> [EXTRACTED MATERIAL]
○ ○ ○ ○ ○

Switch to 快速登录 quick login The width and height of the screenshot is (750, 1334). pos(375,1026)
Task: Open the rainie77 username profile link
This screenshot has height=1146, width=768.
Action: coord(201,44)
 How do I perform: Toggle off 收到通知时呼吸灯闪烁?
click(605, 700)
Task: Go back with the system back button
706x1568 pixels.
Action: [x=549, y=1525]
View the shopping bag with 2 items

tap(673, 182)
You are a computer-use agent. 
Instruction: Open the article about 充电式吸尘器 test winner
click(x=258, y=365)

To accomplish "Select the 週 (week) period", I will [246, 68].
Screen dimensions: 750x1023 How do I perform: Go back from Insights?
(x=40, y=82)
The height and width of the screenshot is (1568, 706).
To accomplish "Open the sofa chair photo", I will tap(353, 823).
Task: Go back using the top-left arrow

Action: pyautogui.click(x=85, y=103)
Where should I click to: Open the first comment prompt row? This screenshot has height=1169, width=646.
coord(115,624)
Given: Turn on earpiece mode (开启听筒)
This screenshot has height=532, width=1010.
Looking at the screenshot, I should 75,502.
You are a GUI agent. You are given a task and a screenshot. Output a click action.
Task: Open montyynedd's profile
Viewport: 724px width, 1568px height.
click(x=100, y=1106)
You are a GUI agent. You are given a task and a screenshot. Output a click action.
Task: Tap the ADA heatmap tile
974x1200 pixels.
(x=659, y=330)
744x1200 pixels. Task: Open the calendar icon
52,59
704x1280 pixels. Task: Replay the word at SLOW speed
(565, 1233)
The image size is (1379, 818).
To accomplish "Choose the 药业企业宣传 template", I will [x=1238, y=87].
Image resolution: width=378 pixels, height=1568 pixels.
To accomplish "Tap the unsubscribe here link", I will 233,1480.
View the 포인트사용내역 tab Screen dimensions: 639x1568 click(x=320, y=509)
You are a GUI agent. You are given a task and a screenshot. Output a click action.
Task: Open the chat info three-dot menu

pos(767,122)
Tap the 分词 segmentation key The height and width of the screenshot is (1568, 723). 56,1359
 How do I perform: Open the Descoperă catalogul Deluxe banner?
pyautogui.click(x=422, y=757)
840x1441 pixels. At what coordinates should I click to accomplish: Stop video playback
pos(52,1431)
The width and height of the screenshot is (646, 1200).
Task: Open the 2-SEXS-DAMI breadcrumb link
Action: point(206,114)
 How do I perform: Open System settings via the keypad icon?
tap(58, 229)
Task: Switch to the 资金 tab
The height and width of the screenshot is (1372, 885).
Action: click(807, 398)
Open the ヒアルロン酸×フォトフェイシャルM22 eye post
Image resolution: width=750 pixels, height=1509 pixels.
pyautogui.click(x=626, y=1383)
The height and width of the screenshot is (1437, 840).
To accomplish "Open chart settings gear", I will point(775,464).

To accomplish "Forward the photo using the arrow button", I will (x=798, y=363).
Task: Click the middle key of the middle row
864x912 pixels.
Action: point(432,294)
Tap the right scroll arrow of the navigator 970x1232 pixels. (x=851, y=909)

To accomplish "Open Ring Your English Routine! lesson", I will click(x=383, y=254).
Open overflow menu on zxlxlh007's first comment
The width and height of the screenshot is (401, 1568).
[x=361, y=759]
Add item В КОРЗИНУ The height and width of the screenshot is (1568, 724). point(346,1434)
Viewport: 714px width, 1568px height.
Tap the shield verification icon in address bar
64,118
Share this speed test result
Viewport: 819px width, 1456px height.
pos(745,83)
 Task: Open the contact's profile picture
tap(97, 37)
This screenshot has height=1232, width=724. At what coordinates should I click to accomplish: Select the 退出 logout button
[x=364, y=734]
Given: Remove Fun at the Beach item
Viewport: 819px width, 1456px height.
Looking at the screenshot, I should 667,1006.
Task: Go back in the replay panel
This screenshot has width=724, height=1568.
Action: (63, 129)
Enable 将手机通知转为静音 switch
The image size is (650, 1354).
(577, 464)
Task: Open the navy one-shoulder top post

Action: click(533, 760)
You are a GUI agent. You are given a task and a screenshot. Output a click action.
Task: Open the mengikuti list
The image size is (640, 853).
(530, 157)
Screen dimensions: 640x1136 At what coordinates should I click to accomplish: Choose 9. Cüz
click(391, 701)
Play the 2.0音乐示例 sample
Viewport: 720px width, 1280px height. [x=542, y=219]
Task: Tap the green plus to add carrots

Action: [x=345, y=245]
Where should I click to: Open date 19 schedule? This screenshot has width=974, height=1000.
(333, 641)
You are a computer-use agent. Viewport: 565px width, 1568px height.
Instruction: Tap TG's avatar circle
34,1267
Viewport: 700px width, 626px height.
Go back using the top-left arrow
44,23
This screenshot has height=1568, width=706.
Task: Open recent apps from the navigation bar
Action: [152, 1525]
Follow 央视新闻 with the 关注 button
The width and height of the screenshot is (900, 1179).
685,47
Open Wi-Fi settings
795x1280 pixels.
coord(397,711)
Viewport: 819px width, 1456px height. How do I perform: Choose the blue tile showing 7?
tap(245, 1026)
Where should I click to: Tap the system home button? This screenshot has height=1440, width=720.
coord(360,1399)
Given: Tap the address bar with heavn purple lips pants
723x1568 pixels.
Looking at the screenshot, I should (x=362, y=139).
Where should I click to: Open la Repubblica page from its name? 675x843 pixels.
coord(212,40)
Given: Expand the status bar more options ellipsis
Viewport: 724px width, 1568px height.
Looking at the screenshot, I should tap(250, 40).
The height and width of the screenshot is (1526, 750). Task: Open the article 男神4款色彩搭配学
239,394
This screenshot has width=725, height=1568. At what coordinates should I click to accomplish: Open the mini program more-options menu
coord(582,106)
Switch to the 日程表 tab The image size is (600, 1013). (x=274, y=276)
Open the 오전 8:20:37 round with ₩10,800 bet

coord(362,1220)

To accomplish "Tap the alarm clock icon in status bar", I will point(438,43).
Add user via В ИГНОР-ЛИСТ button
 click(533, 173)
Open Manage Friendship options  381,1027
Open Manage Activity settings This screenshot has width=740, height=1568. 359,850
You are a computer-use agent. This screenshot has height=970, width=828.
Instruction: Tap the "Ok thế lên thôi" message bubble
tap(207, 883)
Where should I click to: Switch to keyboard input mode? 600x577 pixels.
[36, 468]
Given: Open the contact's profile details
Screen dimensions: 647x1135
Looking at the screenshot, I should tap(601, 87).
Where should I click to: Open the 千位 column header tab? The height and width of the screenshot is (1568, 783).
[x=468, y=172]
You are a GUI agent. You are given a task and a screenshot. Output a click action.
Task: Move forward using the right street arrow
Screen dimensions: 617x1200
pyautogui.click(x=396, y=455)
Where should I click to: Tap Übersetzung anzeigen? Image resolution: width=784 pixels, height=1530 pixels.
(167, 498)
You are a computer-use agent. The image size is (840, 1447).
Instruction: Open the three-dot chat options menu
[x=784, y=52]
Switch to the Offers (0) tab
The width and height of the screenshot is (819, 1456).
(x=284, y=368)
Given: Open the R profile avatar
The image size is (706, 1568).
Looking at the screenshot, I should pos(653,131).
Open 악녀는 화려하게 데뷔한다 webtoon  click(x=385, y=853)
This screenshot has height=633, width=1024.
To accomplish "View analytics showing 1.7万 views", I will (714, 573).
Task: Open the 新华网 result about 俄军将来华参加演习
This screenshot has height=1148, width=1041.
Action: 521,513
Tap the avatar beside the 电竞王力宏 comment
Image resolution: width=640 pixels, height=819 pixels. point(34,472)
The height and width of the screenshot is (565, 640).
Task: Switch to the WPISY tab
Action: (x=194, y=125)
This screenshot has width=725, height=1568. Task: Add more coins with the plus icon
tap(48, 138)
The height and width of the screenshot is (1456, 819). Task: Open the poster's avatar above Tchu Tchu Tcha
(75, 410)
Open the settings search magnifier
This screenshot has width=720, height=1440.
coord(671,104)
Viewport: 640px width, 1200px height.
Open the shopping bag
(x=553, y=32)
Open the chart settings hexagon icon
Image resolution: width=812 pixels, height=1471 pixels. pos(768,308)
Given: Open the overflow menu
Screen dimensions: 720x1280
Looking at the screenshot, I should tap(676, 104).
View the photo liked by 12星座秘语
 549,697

○ ○ ○ ○ ○

> [TASK TO CARRY OUT]
Print the listing above again unchanged, beginning at the line that contains "Open Manage Activity" and stopping after the line that contains "Open 악녀는 화려하게".

> [RESULT OF THE TASK]
Open Manage Activity settings This screenshot has width=740, height=1568. 359,850
You are a computer-use agent. This screenshot has height=970, width=828.
Instruction: Tap the "Ok thế lên thôi" message bubble
tap(207, 883)
Where should I click to: Switch to keyboard input mode? 600x577 pixels.
[36, 468]
Given: Open the contact's profile details
Screen dimensions: 647x1135
Looking at the screenshot, I should tap(601, 87).
Where should I click to: Open the 千位 column header tab? The height and width of the screenshot is (1568, 783).
[x=468, y=172]
You are a GUI agent. You are given a task and a screenshot. Output a click action.
Task: Move forward using the right street arrow
Screen dimensions: 617x1200
pyautogui.click(x=396, y=455)
Where should I click to: Tap Übersetzung anzeigen? Image resolution: width=784 pixels, height=1530 pixels.
(167, 498)
You are a computer-use agent. The image size is (840, 1447).
Instruction: Open the three-dot chat options menu
[x=784, y=52]
Switch to the Offers (0) tab
The width and height of the screenshot is (819, 1456).
(x=284, y=368)
Given: Open the R profile avatar
The image size is (706, 1568).
Looking at the screenshot, I should pos(653,131).
Open 악녀는 화려하게 데뷔한다 webtoon  click(x=385, y=853)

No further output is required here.